Pg. 19, 41 Goss, Thomas – Private in Capt. Seth Smith’s Company, L. A;
Notes: Capt. Seth Smith’s Company, New Hartford, Connecticut Militia answered the “Lexington Alarm,” Seth’s name is on the plaques that appear throughout Connecticut about this event.
…also Sergeant in Ensign John Norton’s Company, at defence of New York; was in Barkhamsted as early as 1762; lived near Hartland on Center Hill, west, street, where Oscar Tiffany lives; became insane; at first harmless, eventually raving; conceived the idea that his wife was a witch, and under that delusion killed her; was convicted of murder and hanged at Litchfield in November, 1785. The whole affair is a blot on the records of Connecticut justice, for it ever a man was irresponsible taking human life, it was Thomas Goss.
Apparently the author or compiler Mr. Lee was a bit unhappy with Thomas causing him to make the statement in the book that I have bolded.
Source: Thomas Goss signed up on 19 August 1776 in CT became a Sergeant for the 18th Reg. Militia. #37087917. G 18 Conn. Militia – Arrived on 19 August 1776 and was discharged September 25, 1776 1 mo, 20 days L4 pay.
Source: U.S. Compiled Revolutionary War Military Service Records 1775 to 178 Conn – 18th Reg. Militia. Based on this information he did not participate long. He was 42 at the time.
Other Revolutionary War sources for Thomas Goss that you might find:
Source below: Register of Revolutionary Soldiers and Patriots buried in Litchfield Co. compiled by Joyce Mackenzie Cropsey. A copy of this booklet is also at FamilySearch but they do not show it online at this time.
Pg. 53 Goss, Thomas (issue) d. 11-9-1785 bur. Litchfield Co., cemetery unknown (HR; DER) (DER means Robert’s Soldiers of the Revolution, Barkhamsted. Richard’s Honor Roll Litchfield Co. Revolutionary Soldiers.

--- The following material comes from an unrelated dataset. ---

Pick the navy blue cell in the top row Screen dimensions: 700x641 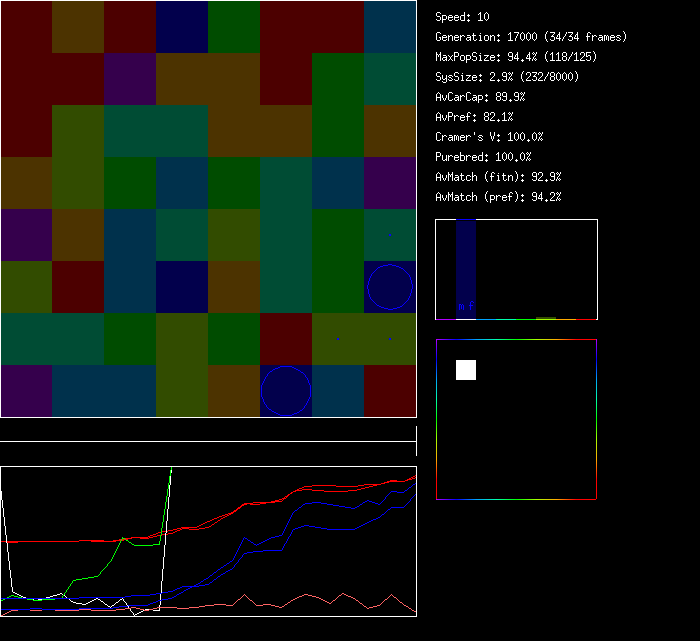click(182, 27)
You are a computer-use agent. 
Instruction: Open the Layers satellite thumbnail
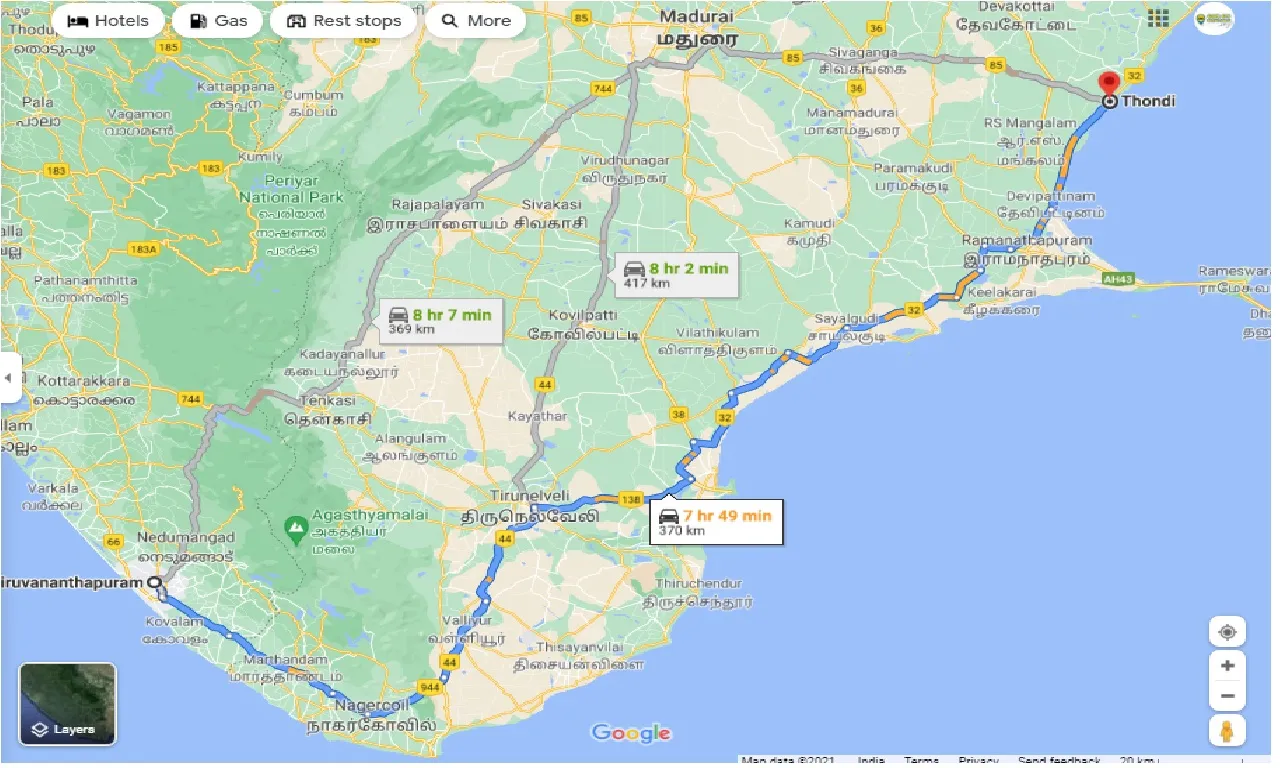[x=68, y=704]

Source: Honor Roll of Litchfield County Revolutionary soldiers, Josephine Ellis Richards, editor-in-chief, 1912, Mary Floyd Tallmadge Chapter, DAR, on view at Hathi Trust Digital Library. It reads Pg. 41 Thomas Goss Bark. Men page 19 – Rec. Conn Men 17, 471. This is a listing of soldiers in various towns and the booklets mentioned above give the actual information.
Another source: Revolutionary War Graves Register: In Our Memory, by Clovis H. Brakebill, Sons of the American Revolution, 1993. Thomas Goss page 247 3rd column. “Thomas Goss @-1785; Litchfield Cem, Litchfield, CT; Soldiers, CT.”
Well, I hope I have made this clear and have been able to separate the French and Indian War in 1755 from the Revolutionary War Service in 1776. I was finding it very difficult to get good information about the French and Indian War and if I figure it out I will come back and update this post. As for the Revolutionary War service there might be more for Thomas Goss but this short time of 1776 August to September may be all there is.
In any event, I think this is very important information. I did not know about the French and Indian War service. So I am very pleased to know this about Thomas Goss.